Thrive is one of the most important documentaries to come out in this generation. While there are aspects to it that I don't entirely subscribe to, it is indeed thought altering; make no mistake about it. In case you haven't watched it yet, it'll take 132 mins, and here is the link - https://www.youtube.com/watch?v=lEV5AFFcZ-s
While the video primarily concertrates on giving life to various conspiracy theories, what struck my intellect isn't those. Again, make no mistake - the expounded theories are all totally justified and accurate if you look at it from the producers point of view and take into consideration all the proofs that they share with us. The beauty of Thrive is that it is all immensely logical, and appeals to the section of our mind which loves logical thought flow. And it isn't helmed by a non-entity either! Foster Gamble is a direct heir of the Procter and Gamble empire, and when a man born into spectacular riches leaves his family's calling and spends 35 years on solving some of the world's primary questions, you can't but sit up and take notice.
But like the title of this post says, this is not directly about Thrive and its impact on our thinking. It is a tangential train of thought that stems from one core idea expressed in Thrive. As a part of the video's primary conspiracy - that of Global Dominance by a select few families, the video says one of the channels they use to achieve that is by training us to be dominated right from our birth. By putting similar seeds in all of our minds, and by controlling the education system all over the world, they try to prove that the system is creating robots out of us - those destined to be dominated and pose no threat to the power of the select few.

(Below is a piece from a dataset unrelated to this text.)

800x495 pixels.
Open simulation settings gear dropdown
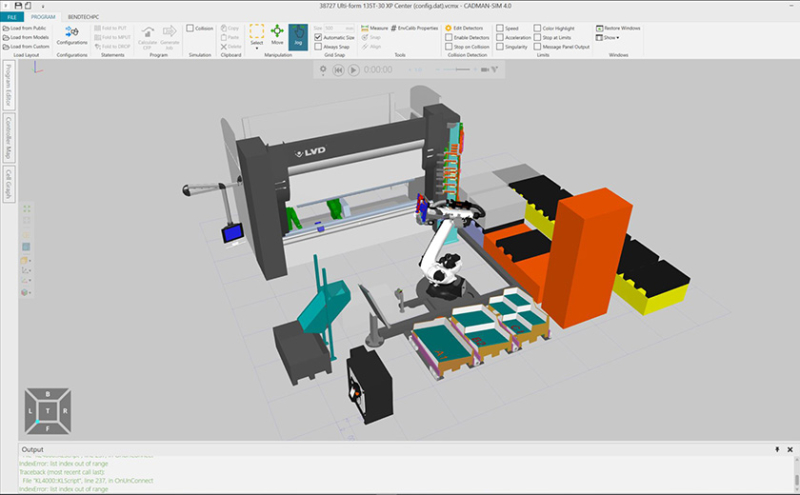[x=322, y=70]
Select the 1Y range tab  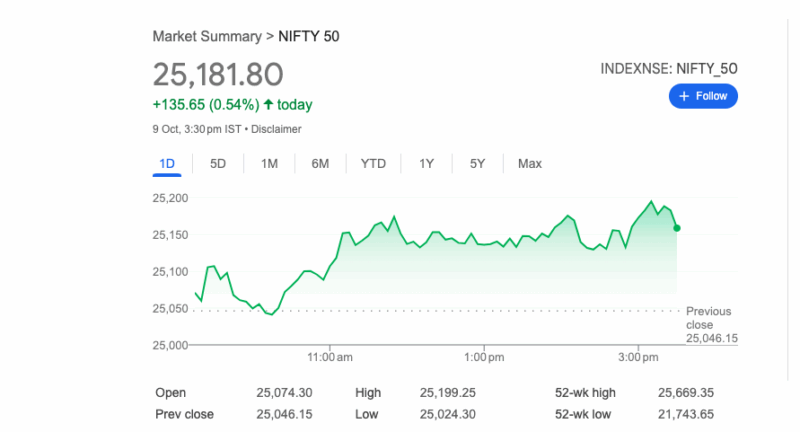[427, 163]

I don't totally endorse conspiracy theories, since I believe they're counter-productive, and are by default, detrimental to normal thought flow. But what cannot help but strike you is that the result of what we're doing to our people is exactly what they say in the video! Which is why this post is titled 'A Tangential train of thought'.

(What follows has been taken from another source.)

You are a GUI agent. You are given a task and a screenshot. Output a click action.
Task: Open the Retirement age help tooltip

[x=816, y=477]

Lets replace the conspiracy theory of a few families trying to dominate the world, to a system which makes clones of ourselves. We created that system for convenience's sake, so that we wouldn't need to trouble our intellect in trying to understand a new set of thoughts and living with them as a part of our environment. In the movie The Stepford Wives, the men of the community decide they've had enough with free-thinking women, and create robots disguised as lovely wives, and all's well with their lives till Nicole Kidman comes and discovers their secret. In our world, we're so deeply entrenched in the system that we're doing exactly the same thing - albeit at a more dangerous level since we're not creating robots but making humans behave so. From the time a child is born, the society (or the system - they're the same!) starts thinking for it. By the time the child is old enough to think for itself, it is already groomed to think precisely like its predecessors. Like the latest Seagrams Ad puts it, before we realize it, 'we become our parents'. Or rather, we become the society, as our real parents are not just those two people who conceived us, but the society at large. Every thought that has been put in our minds, we pick up from the stream that is the society, and add our own attributes to it, thereby modifying the stream, and whipping up speed of the thought flow. The next person that comes along picks up that modified thought and does precisely the same. We are the system. We created it. We feed it. We are trapped in it.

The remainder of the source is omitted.